Und nach dem PNN-Interview mit Schubert legte die Union nach. Die CDU stört sich demnach daran, dass in die Kompromissverhandlungen zum Beispiel nicht solche Innenstadt-Vereine wie Mitteschön einbezogen gewesen seien – obwohl es eindeutig den Auftrag durch die Kommunalpolitik gegeben habe, auch die Stadtgesellschaft zu beteiligen. Auch die Fördergesellschaft für den Wiederaufbau der Kirche sei eben nicht berücksichtigt worden, so die CDU – obwohl deren Vorsitzender, Matthias Dombert, schon für den Kompromiss geworben hat. Dombert sitzt aber zugleich im Kuratorium der Stiftung. Vor allem dürften nun mit dem Ergebnis auch keine gestalterischen Aspekte vorweggenommen werden, forderte CDU-Fraktionschef Matthias Finken angesichts der Absage an ein historisch anmutendes Kirchenschiff.

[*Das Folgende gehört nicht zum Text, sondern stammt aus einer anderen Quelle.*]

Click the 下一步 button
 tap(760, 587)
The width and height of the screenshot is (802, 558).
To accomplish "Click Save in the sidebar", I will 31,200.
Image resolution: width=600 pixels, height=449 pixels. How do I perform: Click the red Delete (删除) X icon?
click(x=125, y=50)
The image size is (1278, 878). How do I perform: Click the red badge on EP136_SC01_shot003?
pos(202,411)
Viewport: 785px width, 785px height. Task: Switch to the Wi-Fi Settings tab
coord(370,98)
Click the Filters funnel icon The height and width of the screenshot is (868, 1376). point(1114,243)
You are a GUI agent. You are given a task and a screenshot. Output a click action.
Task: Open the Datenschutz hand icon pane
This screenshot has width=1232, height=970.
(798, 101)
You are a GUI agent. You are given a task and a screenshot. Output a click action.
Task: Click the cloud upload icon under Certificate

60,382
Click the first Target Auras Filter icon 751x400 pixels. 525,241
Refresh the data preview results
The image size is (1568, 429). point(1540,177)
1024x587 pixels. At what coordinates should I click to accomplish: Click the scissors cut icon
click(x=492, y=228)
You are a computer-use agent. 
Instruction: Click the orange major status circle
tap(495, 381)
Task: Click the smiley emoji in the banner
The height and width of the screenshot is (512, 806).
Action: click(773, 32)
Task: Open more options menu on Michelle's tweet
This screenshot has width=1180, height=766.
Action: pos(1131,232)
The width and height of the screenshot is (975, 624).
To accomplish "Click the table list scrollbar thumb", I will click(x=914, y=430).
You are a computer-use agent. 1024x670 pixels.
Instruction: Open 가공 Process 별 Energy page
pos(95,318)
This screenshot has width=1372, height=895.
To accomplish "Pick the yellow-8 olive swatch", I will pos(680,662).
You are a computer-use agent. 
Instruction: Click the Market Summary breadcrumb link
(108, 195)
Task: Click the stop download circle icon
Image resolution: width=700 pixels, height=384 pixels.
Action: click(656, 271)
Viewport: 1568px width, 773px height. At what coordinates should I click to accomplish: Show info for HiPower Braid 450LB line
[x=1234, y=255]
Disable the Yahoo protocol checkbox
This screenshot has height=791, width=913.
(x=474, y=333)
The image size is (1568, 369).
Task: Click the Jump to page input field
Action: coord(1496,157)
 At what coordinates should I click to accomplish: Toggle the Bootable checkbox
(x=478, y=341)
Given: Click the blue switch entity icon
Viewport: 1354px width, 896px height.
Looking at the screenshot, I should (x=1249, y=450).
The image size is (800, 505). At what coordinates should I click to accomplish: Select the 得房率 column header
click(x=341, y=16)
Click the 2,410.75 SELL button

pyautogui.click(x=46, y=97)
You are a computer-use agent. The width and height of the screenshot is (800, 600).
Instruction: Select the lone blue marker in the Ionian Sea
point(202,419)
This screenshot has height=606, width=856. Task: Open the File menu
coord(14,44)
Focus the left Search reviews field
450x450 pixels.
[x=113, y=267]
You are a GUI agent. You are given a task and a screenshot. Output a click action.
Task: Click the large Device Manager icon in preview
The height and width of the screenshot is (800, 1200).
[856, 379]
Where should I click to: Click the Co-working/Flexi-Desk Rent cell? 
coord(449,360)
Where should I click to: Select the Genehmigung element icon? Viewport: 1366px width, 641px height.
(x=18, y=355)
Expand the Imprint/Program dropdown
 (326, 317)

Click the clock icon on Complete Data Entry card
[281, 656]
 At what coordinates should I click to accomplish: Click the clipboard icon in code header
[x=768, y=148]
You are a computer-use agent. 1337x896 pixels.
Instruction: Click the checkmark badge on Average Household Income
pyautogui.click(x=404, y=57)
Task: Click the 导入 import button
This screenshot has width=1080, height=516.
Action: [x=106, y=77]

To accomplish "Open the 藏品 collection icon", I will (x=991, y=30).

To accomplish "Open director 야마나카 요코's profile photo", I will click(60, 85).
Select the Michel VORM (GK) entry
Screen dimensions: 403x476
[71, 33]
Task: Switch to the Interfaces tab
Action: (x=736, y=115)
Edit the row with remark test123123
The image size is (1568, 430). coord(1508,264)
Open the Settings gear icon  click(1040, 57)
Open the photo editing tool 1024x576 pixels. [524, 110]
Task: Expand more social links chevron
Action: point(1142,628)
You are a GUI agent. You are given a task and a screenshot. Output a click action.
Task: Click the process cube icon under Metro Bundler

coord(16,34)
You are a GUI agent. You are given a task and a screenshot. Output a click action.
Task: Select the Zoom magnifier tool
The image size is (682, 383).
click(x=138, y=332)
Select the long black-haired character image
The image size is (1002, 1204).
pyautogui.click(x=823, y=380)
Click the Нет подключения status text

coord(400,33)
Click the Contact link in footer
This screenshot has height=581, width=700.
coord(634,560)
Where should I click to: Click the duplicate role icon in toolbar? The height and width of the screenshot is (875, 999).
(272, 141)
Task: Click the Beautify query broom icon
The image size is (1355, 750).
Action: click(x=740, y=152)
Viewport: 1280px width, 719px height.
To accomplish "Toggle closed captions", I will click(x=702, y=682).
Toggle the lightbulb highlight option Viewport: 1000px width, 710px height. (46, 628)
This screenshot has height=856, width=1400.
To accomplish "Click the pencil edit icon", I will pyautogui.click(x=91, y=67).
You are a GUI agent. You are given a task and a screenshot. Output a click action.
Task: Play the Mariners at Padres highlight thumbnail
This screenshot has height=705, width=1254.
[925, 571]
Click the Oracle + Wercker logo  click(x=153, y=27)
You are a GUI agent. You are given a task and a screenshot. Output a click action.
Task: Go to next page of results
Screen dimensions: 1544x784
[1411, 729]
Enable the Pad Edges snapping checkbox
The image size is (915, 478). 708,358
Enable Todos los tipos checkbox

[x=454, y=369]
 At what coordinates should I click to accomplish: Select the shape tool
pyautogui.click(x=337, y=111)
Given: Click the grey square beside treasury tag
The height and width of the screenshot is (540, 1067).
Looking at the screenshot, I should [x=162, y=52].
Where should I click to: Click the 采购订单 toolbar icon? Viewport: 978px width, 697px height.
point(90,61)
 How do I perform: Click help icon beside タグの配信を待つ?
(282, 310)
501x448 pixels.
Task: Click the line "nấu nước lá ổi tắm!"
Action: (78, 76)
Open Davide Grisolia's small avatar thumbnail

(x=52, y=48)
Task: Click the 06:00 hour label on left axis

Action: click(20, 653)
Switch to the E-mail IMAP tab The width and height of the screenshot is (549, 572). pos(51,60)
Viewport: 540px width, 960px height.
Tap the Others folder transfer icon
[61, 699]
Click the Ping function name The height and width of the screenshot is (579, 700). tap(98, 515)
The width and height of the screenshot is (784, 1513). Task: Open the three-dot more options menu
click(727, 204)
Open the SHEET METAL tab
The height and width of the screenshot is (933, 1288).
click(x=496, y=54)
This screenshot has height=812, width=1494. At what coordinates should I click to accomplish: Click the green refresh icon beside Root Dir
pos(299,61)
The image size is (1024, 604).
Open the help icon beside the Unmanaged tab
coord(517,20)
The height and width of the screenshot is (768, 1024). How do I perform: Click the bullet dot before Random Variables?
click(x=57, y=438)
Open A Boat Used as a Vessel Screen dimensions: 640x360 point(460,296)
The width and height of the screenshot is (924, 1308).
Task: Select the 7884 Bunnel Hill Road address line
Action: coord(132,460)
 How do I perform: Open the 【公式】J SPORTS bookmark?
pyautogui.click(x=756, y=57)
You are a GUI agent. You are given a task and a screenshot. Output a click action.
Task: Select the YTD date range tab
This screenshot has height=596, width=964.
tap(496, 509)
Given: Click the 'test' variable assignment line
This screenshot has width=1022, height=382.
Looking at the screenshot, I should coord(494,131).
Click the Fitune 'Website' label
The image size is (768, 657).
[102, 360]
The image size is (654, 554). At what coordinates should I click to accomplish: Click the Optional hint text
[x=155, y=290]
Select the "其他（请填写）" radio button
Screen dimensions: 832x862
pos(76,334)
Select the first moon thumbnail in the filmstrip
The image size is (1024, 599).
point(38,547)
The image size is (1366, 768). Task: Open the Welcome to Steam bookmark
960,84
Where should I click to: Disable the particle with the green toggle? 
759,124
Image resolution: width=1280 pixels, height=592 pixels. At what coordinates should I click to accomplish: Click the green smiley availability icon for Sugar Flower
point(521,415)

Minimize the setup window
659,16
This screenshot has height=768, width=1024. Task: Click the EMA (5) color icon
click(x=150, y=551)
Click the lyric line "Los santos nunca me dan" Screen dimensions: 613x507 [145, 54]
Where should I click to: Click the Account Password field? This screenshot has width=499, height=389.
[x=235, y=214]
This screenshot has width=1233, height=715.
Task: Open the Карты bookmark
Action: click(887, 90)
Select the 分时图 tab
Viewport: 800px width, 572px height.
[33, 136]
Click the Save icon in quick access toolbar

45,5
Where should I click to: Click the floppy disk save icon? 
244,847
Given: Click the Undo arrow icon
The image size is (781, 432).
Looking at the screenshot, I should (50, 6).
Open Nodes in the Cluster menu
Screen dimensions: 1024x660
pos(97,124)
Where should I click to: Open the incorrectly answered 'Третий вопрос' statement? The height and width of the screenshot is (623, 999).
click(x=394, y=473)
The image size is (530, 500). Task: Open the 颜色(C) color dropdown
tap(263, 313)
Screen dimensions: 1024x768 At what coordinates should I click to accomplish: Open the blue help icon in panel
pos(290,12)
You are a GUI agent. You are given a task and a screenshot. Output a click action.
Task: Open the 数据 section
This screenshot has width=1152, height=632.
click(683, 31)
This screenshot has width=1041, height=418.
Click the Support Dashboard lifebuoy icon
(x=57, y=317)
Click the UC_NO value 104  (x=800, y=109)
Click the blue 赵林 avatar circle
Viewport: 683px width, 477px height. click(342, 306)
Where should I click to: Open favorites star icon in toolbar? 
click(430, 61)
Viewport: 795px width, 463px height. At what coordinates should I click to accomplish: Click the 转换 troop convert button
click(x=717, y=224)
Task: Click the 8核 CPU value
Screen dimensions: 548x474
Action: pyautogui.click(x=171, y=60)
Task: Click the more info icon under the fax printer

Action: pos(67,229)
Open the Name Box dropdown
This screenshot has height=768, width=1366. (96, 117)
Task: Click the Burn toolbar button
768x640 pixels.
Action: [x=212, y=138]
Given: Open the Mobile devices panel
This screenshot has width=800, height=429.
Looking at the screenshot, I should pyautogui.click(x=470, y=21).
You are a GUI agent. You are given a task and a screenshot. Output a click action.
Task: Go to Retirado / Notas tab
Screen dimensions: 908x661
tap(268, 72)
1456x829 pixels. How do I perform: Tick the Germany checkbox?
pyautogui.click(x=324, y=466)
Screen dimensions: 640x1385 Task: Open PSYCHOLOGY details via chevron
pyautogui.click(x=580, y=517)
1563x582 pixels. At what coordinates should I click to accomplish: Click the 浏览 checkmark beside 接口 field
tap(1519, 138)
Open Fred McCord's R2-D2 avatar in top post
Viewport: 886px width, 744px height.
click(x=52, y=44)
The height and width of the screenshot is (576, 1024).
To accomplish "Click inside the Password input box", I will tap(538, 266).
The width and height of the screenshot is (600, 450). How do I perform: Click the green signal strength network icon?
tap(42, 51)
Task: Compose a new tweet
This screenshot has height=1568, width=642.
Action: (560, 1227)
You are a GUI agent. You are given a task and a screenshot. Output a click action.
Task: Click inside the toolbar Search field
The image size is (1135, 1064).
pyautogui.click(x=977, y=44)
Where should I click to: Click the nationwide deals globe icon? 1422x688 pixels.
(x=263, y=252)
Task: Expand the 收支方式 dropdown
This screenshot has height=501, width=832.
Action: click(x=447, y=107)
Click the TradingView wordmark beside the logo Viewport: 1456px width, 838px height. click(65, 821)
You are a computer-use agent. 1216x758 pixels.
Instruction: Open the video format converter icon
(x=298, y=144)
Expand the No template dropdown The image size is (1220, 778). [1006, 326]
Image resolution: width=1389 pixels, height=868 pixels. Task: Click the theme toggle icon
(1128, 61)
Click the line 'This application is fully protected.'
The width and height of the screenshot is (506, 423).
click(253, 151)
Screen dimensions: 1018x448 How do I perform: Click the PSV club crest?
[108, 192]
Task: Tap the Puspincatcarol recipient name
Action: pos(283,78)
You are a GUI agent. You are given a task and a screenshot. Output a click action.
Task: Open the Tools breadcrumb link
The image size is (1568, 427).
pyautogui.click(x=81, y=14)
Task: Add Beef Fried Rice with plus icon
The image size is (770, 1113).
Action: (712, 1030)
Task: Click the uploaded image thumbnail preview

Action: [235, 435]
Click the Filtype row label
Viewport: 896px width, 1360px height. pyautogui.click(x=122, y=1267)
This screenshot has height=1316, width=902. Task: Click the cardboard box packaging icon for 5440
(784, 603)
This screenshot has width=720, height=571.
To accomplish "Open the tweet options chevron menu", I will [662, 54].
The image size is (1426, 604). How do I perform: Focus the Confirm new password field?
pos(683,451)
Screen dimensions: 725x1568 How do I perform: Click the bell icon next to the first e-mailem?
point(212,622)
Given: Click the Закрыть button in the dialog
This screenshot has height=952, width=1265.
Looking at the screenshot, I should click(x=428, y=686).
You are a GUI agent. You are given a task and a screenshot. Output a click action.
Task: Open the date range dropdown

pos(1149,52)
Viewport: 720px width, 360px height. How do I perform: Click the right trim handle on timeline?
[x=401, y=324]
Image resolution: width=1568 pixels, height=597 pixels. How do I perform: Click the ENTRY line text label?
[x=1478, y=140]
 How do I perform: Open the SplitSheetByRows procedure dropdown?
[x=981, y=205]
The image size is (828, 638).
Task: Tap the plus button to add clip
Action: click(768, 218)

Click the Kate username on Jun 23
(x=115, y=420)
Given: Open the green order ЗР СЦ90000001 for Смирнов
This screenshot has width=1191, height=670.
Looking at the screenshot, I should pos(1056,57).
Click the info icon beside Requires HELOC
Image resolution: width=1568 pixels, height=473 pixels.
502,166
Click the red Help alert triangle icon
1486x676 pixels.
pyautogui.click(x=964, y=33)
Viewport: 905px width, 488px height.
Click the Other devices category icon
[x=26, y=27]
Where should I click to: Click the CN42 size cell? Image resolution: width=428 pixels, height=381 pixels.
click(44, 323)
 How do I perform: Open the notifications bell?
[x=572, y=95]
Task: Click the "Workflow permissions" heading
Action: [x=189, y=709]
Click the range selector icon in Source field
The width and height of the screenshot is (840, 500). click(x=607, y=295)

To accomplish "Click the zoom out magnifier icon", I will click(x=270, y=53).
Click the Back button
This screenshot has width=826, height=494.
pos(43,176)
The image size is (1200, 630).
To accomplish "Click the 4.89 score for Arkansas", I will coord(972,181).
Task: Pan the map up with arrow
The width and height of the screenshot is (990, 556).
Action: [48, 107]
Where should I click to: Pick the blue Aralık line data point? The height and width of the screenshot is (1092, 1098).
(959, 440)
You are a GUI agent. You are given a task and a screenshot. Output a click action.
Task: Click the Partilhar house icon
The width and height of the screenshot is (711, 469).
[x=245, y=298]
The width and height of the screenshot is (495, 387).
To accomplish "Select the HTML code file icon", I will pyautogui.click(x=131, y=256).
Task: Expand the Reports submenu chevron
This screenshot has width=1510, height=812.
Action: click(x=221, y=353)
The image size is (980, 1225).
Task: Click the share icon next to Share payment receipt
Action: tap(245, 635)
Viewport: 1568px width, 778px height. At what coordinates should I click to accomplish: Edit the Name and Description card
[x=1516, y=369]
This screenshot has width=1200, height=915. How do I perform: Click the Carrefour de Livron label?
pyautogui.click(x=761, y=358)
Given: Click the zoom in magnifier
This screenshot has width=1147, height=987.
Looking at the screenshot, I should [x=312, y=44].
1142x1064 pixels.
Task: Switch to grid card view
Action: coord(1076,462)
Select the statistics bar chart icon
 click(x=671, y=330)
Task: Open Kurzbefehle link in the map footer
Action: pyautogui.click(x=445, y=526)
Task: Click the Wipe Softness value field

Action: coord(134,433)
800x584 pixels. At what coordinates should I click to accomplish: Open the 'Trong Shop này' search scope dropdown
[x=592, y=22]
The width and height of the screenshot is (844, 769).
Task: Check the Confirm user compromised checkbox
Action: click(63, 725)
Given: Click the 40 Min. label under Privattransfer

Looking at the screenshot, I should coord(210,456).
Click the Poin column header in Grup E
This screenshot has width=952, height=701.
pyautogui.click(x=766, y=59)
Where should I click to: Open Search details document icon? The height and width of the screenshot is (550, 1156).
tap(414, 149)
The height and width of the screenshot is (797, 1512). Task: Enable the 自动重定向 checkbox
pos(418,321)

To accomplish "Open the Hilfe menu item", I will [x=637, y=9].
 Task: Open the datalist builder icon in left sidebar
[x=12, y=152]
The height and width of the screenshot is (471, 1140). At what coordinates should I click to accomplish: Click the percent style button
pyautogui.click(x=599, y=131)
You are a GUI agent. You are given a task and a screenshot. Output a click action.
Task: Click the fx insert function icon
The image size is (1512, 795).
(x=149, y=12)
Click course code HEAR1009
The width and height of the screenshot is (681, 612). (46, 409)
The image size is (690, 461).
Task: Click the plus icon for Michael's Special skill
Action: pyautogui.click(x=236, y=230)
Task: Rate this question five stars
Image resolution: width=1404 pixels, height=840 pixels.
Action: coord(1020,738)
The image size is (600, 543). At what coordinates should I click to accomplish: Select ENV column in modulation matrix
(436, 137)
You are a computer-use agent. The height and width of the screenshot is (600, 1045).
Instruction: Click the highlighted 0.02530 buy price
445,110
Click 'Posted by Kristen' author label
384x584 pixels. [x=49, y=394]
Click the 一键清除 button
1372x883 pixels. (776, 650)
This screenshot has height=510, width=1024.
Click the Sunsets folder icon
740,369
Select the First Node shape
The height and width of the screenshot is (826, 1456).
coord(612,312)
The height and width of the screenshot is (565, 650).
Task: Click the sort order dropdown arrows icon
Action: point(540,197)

Ein Rathaussprecher hingegen verwies auf die Beschlusslage:  So hätten die Stadtverordneten am 18. Februar in ihrer Sitzung die Verhandlungen zwischen Stadt, Rechenzentrum und Stiftung zur Erstellung eines inhaltlichen Konzeptes beschlossen. Aus Schuberts Umfeld hieß es auch, mit der Idee eines „Hauses der Demokratie“, in dem sich eine vom Potsdam Museum kuratierte Geschichtsausstellung und ein neuer und schon lange benötigter Plenarsaal befinden soll, sei ein Kirchenschiff eben nicht kompatibel – schon wegen der geltenden Trennung von Staat und Kirche. Schubert will stattdessen einen internationalen Architekturwettbewerb starten – und so Gestaltungsideen für den Verbinder von Rechenzentrum und Kirche finden. Auch im Bauausschuss am Dienstagabend war der Kompromiss ein Thema – dort signalisierte eine Mehrheit durchaus Sympathie, obgleich noch diverse offene Fragen zu klären seien, hieß es.

Debattenthema seit Jahren

Über die Garnisonkirche wird seit Jahren gestritten – wegen ihrer Geschichte als Militärkirche und ihrer Rolle im Nationalsozialismus.  Die evangelische Kirche will den Turm für Friedens- und Versöhnungsarbeit nutzen. Auch die Zukunft des Rechenzentrums ist schon länger ein Debattenthema – bislang sollte der DDR-Bau eigentlich abgerissen werden, obwohl sich dort über die Jahre ein Künstlerzentrum etabliert hat. Unklar ist noch, wie die Sanierung genau finanziert werden soll.